Her Exhibit A was a podcast clip of Lena Dunham, of “Girls” fame, and comedian Marc Maron, in conversation about people who reflexively disparage modern art:

MARON: They can look at any painting and go, “Eh.” They can look at a Rothko and go, “Hey, three colors.” And then you want to hit them.

DUNHAM: No, totally.

In case you missed it, “No, totally” was Ms. Dunham’s affirmation, her indication of agreement with Mr. Maron.

The construction may be favored by the young (Dunham is 28), but it’s not confined to them, Ms. Schulz notes:

“I first started noticing it when a fiftysomething acquaintance responded to a question I asked by saying, ‘Yup! No, very definitely.’ That sent me looking for other examples, which turn out to be almost nonexistent in written English but increasingly abundant in speech.”

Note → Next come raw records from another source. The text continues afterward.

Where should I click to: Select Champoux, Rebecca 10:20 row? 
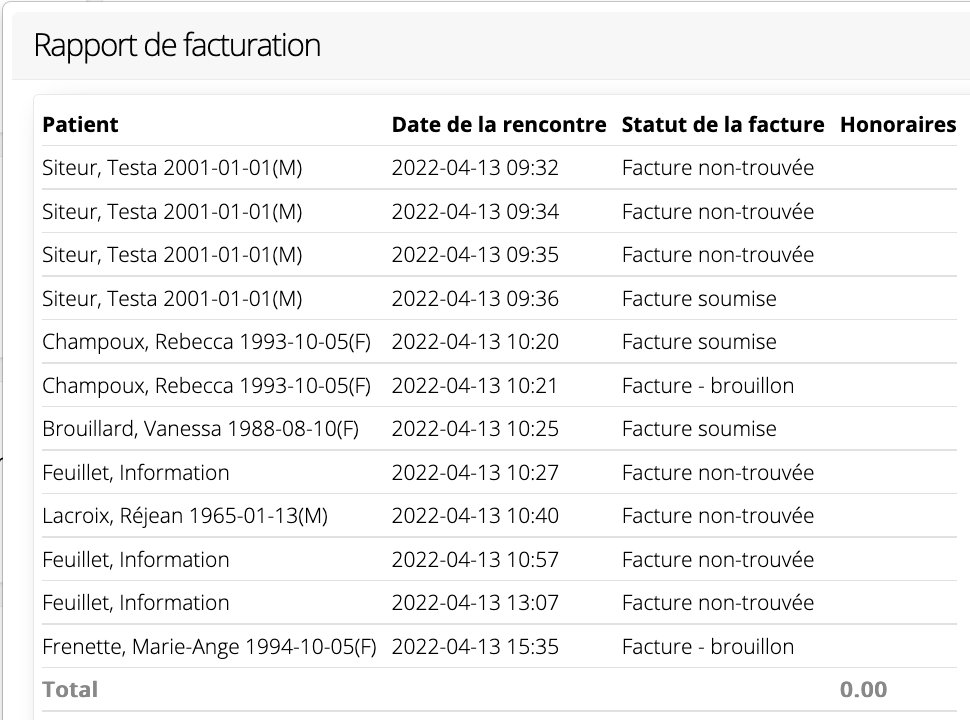pos(499,341)
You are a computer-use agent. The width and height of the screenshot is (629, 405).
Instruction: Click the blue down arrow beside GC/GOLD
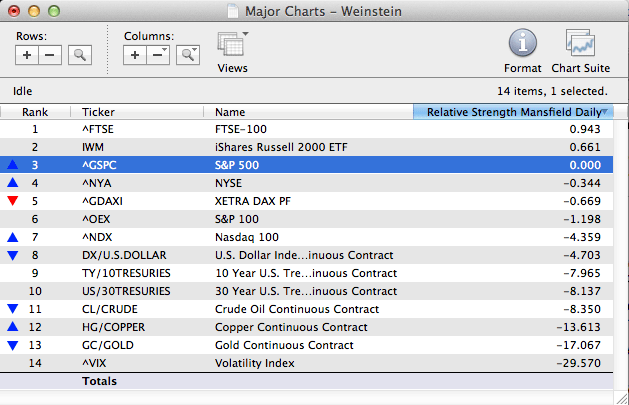[x=12, y=345]
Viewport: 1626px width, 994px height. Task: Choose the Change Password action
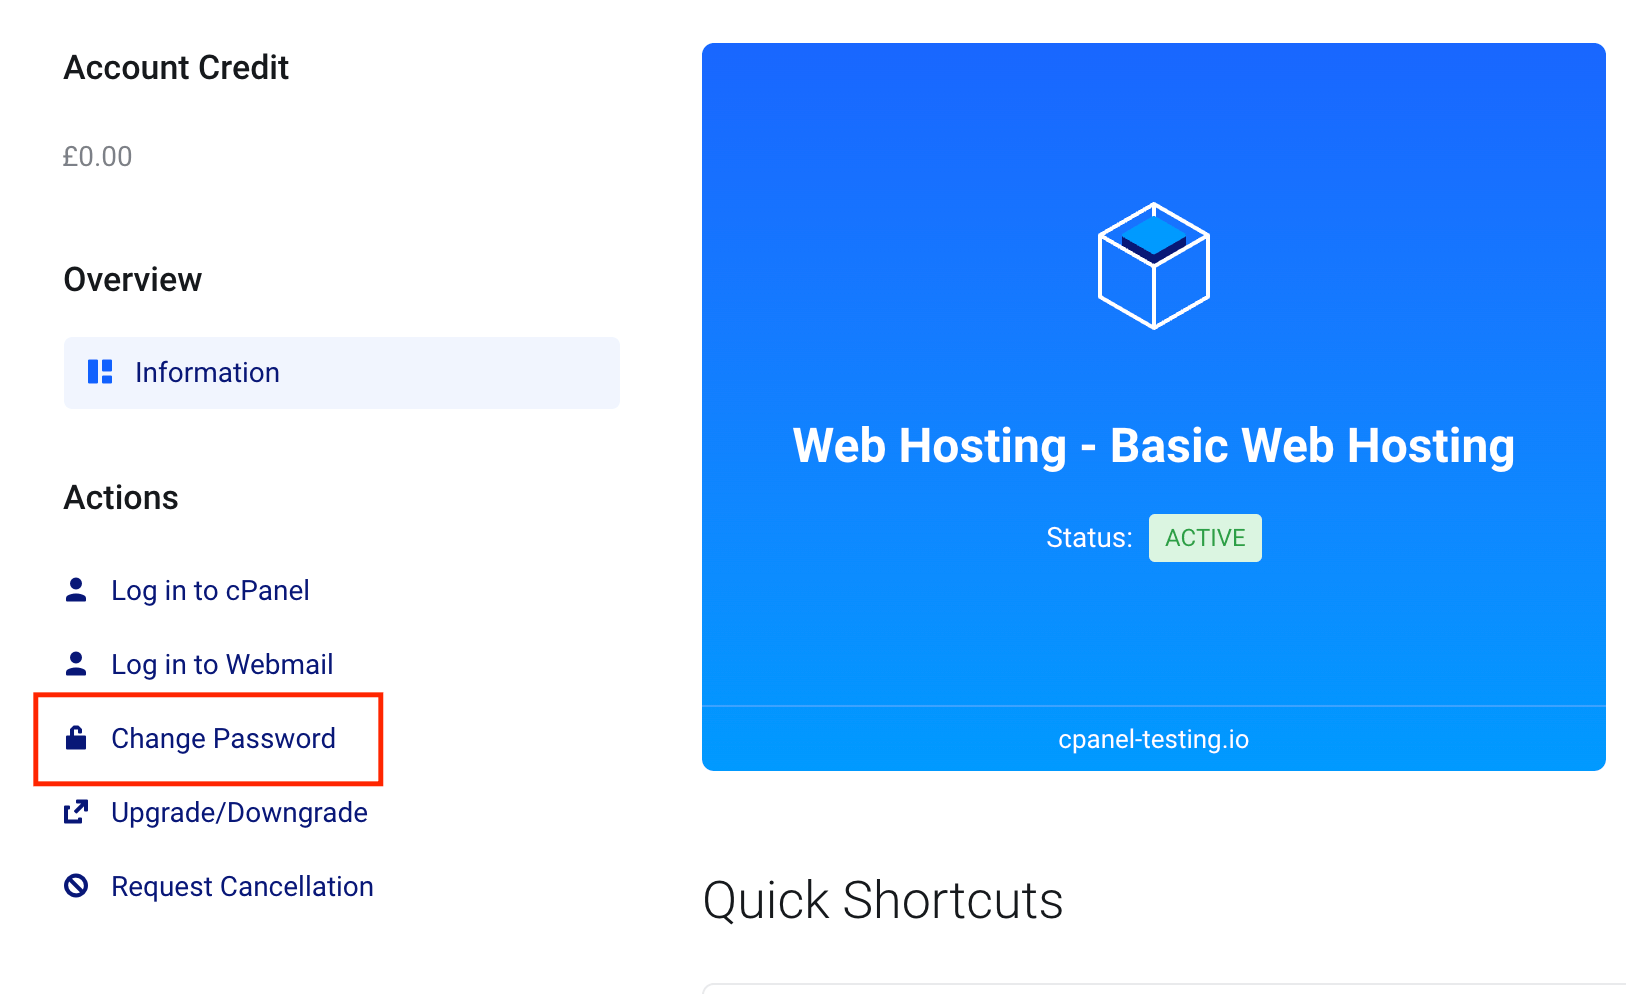pos(223,739)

In the age of text messaging and YouTube, the distinction between “written English” and “speech” isn’t what it used to be. But Schulz has clearly done some digging: “In 2001, the journalist Bernard Kalb told the White House correspondent Dana Milbank that it was the job of reporters to thoroughly investigate political candidates, to which Milbank responded, ‘Oh, no, yes, I agree with you there.’ In 2012, Anderson Cooper, talking with the CNN senior political analyst Gloria Borger, referred to Newt Gingrich as ‘the guy who has come back from the dead multiple times.’ Borger’s reply veered toward Molly Bloom terrain: ‘Yes, no, exactly, exactly, exactly.’ ”

My initial response to the Schulz piece, though, was, “Really? Do people actually say things like that?”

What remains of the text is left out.